### Set task
Render everything in the material from the line containing "Task: Select the Rules List submenu item" through the end as a Markdown table with the columns "Row" and "Line", numbering each row, omitting blank lines, and leaving the pictures out.

***

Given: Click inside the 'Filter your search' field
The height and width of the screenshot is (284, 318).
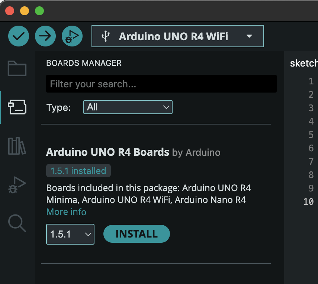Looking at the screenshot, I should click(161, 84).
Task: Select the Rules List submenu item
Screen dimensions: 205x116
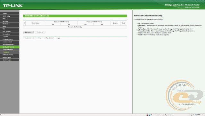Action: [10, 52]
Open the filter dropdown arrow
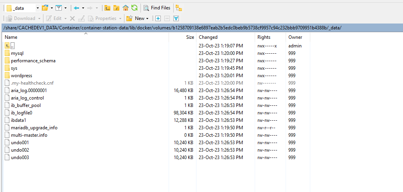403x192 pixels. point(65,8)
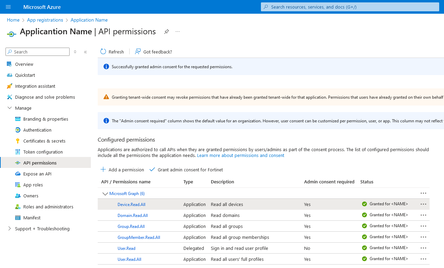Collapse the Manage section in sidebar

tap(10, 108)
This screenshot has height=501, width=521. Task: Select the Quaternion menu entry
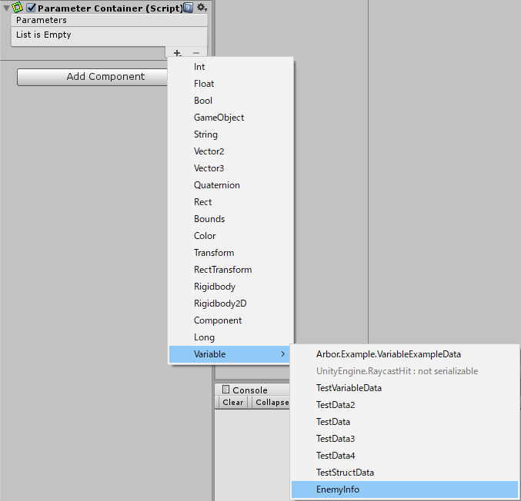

***

### Expected answer
| Row | Line |
|---|---|
| 1 | Task: Select the Rules List submenu item |
| 2 | Screen dimensions: 205x116 |
| 3 | Action: [10, 52] |
| 4 | Open the filter dropdown arrow |
| 5 | 403x192 pixels. point(65,8) |
| 6 | Collapse the Manage section in sidebar |
| 7 | tap(10, 108) |
| 8 | This screenshot has height=501, width=521. Task: Select the Quaternion menu entry |